Not only was Scott’s vote striking given Florida’s distress, it was at odds with the rest of the Senate’s Republican caucus. The measure, the Continuing Appropriations and Ukraine Supplemental Appropriations Act of 2023 (House Resolution 6833), also known as a continuing resolution or CR, was endorsed by McConnell and the Senate Republican leadership. Along with all the Democrats, 22 Republicans approved it and it passed the Senate by a lopsided vote of 72 to 25. (Florida’s other senator, Marco Rubio, was absent for the vote. The bill also passed the House by 230 to 201, with all 16 House Republicans from Florida voting against it. Biden signed it into law that day, just before the end of the federal fiscal year.)
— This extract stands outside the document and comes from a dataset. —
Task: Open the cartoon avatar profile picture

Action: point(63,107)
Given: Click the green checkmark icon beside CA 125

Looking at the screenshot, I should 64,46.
It’s worth considering what would have happened had Scott’s negative vote succeeded. The federal government would have shut down. The Federal Emergency Management Agency would have halted operations just as it was getting into gear to help Southwest Florida. There would have been no urban search and rescue teams from other states flying into Florida to save people trapped under the rubble. There would have been no Coast Guard operations to help victims stranded by storm surge. There would have been no federal aid for housing, food, safety, security, or communications.
This is the kind of apocalypse Scott was voting for with his negative vote.
On Sept. 7, well before Hurricane Ian made landfall, Scott forcefully urged Republicans to reject the continuing resolution.
“Today I am urging every Republican to demand that Congress pass a clean CR that simply maintains current federal spending levels,” he declared in a statement. “We cannot cave to the demands of the Democrats carrying out an agenda led by a raving lunatic in the White House.”
That “raving lunatic” visited Southwest Florida on Wednesday, Oct. 5, to see the damage for himself. He pledged the full faith, credit and resources of the United States to help Florida—and especially Southwest Florida—recover and aid the people hurt by the storm.
Revealing the man
Now, all the doubts and criticism of Scott may be rendered moot by a smashing Republican Senate victory on Nov. 8 that vindicates his senatorial efforts.
Perhaps Republicans will win the Senate. Perhaps McConnell will become majority leader. Perhaps Scott will be hailed as a political genius. Perhaps 2022 will pave the way for Scott’s 2024 nomination as president and his ultimate election to the White House. Perhaps Florida and Southwest Florida in particular will fully recover and rebuild without any federal help at all. Perhaps the disgrace and stigma of the Columbia/HCA fraud will be flushed down the river of history and Scott will be washed clean by the purifying waters of political power.
It could happen.
However, with exactly one month to go until the election that’s not the way it’s looking.
Instead, what appears to be happening is that a man who bought his elections in Florida has now come up against a much more complex political task than he ever faced before. Rather than easily manipulating a disinterested Florida electorate through television ads, Scott is fumblingly trying to juggle diverse and aroused populations throughout a vast country that he doesn’t really understand.
First Lady Michelle Obama once observed: “Being president doesn’t change who you are, it reveals who you are.”
The same could be said for any high office. Each step up the ladder reveals a bit more about the person you are. With each step upward there are more people scrutinizing your flaws, more people critiquing your moves, and more people watching to see if you fall.
Rick Scott has climbed pretty high. Each step has revealed more about his capabilities and character. It’s been a very enlightening ascent for those bothering to watch. Scott obviously hopes to climb higher. But the ladder is swaying and there’s the pesky possibility that at his current step he may have reached as far as he’s able.
Has he reached his “level of incompetence?” It certainly seems so. However, on Nov. 8, with every vote for every Senate seat throughout the nation, Americans will decide for themselves.